From the entries below, transcribe exactly the lines between the line holding "Given: Click Ole" and the line holding "Click the clapperboard animation render icon", inclusive; skip all other lines.

Collected data entries:
***
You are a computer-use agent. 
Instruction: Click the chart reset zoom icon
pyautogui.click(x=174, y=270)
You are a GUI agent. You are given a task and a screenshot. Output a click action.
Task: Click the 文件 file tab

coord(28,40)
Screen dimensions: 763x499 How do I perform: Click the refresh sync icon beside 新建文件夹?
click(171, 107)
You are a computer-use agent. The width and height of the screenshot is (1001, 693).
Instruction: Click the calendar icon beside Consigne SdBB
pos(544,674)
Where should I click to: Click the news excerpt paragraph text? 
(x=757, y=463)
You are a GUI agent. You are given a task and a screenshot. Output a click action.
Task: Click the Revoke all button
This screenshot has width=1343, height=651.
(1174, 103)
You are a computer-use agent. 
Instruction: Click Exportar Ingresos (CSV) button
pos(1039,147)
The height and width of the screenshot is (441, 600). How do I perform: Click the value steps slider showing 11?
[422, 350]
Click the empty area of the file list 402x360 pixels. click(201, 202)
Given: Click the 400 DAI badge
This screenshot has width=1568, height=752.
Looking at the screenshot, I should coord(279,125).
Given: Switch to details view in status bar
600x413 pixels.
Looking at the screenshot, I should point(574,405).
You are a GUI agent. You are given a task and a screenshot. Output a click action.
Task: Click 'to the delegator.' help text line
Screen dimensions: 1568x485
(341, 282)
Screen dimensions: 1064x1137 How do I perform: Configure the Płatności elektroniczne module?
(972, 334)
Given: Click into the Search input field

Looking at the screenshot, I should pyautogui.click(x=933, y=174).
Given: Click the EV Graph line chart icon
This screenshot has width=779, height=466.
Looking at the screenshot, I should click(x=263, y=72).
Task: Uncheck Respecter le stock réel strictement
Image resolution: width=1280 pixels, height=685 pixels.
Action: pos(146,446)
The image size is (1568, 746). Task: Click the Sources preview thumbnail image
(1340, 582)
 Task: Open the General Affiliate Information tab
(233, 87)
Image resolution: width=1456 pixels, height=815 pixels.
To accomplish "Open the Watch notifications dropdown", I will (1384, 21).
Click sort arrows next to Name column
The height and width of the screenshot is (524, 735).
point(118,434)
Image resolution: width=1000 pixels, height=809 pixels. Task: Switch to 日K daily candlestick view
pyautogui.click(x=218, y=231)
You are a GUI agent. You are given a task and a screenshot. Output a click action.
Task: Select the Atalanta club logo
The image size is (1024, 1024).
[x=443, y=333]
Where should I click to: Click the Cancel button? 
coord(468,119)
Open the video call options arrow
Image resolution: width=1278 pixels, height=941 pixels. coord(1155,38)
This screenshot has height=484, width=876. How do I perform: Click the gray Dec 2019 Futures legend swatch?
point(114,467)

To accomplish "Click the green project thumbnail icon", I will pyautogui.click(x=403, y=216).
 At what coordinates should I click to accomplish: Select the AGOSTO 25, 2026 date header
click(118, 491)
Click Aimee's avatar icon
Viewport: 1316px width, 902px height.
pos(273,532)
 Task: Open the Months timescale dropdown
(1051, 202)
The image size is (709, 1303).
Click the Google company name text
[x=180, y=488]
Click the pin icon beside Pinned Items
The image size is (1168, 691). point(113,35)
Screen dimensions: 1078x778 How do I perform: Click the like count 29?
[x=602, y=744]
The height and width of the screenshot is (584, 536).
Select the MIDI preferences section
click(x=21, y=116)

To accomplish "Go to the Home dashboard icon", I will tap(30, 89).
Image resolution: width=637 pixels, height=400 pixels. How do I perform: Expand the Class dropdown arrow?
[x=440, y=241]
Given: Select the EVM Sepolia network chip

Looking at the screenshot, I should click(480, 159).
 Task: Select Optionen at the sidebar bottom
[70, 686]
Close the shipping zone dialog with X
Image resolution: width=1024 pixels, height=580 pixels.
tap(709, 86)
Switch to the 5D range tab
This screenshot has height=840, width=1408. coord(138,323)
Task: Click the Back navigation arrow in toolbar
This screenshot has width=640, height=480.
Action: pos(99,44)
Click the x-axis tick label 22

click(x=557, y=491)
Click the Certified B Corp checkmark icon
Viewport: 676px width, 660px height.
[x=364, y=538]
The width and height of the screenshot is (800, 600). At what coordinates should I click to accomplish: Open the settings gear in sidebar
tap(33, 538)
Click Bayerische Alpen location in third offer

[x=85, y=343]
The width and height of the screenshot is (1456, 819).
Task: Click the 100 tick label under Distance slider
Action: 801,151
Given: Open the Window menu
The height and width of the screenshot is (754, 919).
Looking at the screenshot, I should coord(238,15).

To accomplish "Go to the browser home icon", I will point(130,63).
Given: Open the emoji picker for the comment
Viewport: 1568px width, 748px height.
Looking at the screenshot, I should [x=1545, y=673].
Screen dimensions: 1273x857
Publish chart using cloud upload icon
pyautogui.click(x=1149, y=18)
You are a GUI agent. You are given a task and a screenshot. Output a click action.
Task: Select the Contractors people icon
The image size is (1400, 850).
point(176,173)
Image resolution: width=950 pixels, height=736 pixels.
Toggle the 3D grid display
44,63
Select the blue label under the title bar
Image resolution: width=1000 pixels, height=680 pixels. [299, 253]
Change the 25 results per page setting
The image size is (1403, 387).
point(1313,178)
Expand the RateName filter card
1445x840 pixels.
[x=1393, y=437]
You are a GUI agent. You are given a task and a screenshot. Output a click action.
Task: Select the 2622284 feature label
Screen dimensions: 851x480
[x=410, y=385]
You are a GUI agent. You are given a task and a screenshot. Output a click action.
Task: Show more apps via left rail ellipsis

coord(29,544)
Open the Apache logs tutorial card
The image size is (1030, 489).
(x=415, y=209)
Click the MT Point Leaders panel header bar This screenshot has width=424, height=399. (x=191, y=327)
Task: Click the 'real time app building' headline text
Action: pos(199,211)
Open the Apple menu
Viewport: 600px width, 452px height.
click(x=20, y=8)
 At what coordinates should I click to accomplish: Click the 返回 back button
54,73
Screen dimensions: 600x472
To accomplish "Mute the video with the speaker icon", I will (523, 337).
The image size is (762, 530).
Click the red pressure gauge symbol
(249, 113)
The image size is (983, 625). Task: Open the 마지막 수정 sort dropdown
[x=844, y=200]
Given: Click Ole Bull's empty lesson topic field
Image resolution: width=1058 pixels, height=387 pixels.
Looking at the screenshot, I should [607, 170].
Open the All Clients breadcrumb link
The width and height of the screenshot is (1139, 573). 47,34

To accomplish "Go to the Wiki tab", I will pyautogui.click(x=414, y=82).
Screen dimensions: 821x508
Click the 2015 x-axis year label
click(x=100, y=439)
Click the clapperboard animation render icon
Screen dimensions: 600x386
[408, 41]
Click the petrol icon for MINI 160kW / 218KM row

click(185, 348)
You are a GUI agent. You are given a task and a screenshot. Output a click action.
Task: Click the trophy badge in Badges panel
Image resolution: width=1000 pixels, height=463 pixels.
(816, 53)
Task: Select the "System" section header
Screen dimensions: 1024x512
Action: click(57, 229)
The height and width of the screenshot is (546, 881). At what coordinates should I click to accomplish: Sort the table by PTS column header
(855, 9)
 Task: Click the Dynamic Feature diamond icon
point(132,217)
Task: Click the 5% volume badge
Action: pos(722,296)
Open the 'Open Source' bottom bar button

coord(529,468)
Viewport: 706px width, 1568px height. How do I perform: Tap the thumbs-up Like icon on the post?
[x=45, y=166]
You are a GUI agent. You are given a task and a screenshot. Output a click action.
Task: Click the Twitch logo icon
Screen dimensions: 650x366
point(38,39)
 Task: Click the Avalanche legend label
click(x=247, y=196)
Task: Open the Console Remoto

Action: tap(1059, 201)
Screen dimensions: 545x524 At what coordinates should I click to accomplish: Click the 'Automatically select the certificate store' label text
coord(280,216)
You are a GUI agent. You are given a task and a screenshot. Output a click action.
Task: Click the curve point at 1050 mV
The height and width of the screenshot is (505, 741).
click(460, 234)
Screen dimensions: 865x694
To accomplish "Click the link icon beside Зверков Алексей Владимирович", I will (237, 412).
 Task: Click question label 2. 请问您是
***
Task response:
Given: Click Ole Bull's empty lesson topic field
Image resolution: width=1058 pixels, height=387 pixels.
Looking at the screenshot, I should [607, 170].
Open the All Clients breadcrumb link
The width and height of the screenshot is (1139, 573). 47,34

To accomplish "Go to the Wiki tab", I will pyautogui.click(x=414, y=82).
Screen dimensions: 821x508
Click the 2015 x-axis year label
click(x=100, y=439)
Click the clapperboard animation render icon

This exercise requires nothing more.